> REQUIRED ACTION: Below is a set of records; restate each one word for word.

(Stored records)
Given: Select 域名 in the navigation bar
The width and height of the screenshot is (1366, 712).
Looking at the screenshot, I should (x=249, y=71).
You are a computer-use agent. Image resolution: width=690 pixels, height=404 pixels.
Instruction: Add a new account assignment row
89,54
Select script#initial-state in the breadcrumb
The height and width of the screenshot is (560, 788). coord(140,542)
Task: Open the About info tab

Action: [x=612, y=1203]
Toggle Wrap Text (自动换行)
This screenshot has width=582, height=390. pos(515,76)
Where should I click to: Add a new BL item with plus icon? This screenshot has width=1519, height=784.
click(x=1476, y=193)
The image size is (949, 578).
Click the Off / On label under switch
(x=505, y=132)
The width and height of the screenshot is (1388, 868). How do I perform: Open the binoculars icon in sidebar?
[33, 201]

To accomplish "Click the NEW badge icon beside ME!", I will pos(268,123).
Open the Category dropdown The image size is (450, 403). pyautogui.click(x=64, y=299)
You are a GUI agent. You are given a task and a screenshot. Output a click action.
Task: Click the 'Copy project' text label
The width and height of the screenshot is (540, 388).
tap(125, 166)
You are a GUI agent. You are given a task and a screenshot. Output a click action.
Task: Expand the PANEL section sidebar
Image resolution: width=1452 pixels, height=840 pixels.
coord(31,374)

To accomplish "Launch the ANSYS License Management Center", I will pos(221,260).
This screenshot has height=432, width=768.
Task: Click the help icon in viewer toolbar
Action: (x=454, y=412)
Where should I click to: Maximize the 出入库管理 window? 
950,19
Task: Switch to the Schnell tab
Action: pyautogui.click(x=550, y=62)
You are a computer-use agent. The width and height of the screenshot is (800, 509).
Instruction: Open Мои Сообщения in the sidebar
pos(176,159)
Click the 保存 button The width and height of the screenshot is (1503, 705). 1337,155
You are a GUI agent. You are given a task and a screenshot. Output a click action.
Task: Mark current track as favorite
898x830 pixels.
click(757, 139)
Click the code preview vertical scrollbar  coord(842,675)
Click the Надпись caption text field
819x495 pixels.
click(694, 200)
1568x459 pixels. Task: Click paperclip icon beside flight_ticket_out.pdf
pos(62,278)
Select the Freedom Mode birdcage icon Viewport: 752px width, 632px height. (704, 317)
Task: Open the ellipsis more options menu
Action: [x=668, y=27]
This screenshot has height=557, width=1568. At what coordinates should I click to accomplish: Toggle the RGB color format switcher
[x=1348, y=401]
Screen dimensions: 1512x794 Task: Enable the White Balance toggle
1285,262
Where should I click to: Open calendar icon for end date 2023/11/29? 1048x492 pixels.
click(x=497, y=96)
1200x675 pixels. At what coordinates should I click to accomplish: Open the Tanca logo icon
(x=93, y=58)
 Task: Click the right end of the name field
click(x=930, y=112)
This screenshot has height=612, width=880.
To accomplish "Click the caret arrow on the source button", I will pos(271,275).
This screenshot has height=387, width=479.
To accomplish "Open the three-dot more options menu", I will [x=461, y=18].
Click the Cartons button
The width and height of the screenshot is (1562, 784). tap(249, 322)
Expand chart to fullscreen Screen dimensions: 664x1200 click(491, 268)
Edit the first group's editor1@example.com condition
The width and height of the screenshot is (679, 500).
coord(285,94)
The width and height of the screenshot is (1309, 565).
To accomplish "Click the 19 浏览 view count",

> ANSWER TO THIS PROBLEM:
Given: Select 域名 in the navigation bar
The width and height of the screenshot is (1366, 712).
Looking at the screenshot, I should (x=249, y=71).
You are a computer-use agent. Image resolution: width=690 pixels, height=404 pixels.
Instruction: Add a new account assignment row
89,54
Select script#initial-state in the breadcrumb
The height and width of the screenshot is (560, 788). coord(140,542)
Task: Open the About info tab

Action: [x=612, y=1203]
Toggle Wrap Text (自动换行)
This screenshot has width=582, height=390. pos(515,76)
Where should I click to: Add a new BL item with plus icon? This screenshot has width=1519, height=784.
click(x=1476, y=193)
The image size is (949, 578).
Click the Off / On label under switch
(x=505, y=132)
The width and height of the screenshot is (1388, 868). How do I perform: Open the binoculars icon in sidebar?
[33, 201]

To accomplish "Click the NEW badge icon beside ME!", I will pos(268,123).
Open the Category dropdown The image size is (450, 403). pyautogui.click(x=64, y=299)
You are a GUI agent. You are given a task and a screenshot. Output a click action.
Task: Click the 'Copy project' text label
The width and height of the screenshot is (540, 388).
tap(125, 166)
You are a GUI agent. You are given a task and a screenshot. Output a click action.
Task: Expand the PANEL section sidebar
Image resolution: width=1452 pixels, height=840 pixels.
coord(31,374)

To accomplish "Launch the ANSYS License Management Center", I will pos(221,260).
This screenshot has height=432, width=768.
Task: Click the help icon in viewer toolbar
Action: (x=454, y=412)
Where should I click to: Maximize the 出入库管理 window? 
950,19
Task: Switch to the Schnell tab
Action: pyautogui.click(x=550, y=62)
You are a computer-use agent. The width and height of the screenshot is (800, 509).
Instruction: Open Мои Сообщения in the sidebar
pos(176,159)
Click the 保存 button The width and height of the screenshot is (1503, 705). 1337,155
You are a GUI agent. You are given a task and a screenshot. Output a click action.
Task: Mark current track as favorite
898x830 pixels.
click(757, 139)
Click the code preview vertical scrollbar  coord(842,675)
Click the Надпись caption text field
819x495 pixels.
click(694, 200)
1568x459 pixels. Task: Click paperclip icon beside flight_ticket_out.pdf
pos(62,278)
Select the Freedom Mode birdcage icon Viewport: 752px width, 632px height. (704, 317)
Task: Open the ellipsis more options menu
Action: [x=668, y=27]
This screenshot has height=557, width=1568. At what coordinates should I click to accomplish: Toggle the RGB color format switcher
[x=1348, y=401]
Screen dimensions: 1512x794 Task: Enable the White Balance toggle
1285,262
Where should I click to: Open calendar icon for end date 2023/11/29? 1048x492 pixels.
click(x=497, y=96)
1200x675 pixels. At what coordinates should I click to accomplish: Open the Tanca logo icon
(x=93, y=58)
 Task: Click the right end of the name field
click(x=930, y=112)
This screenshot has height=612, width=880.
To accomplish "Click the caret arrow on the source button", I will pos(271,275).
This screenshot has height=387, width=479.
To accomplish "Open the three-dot more options menu", I will [x=461, y=18].
Click the Cartons button
The width and height of the screenshot is (1562, 784). tap(249, 322)
Expand chart to fullscreen Screen dimensions: 664x1200 click(491, 268)
Edit the first group's editor1@example.com condition
The width and height of the screenshot is (679, 500).
coord(285,94)
The width and height of the screenshot is (1309, 565).
To accomplish "Click the 19 浏览 view count",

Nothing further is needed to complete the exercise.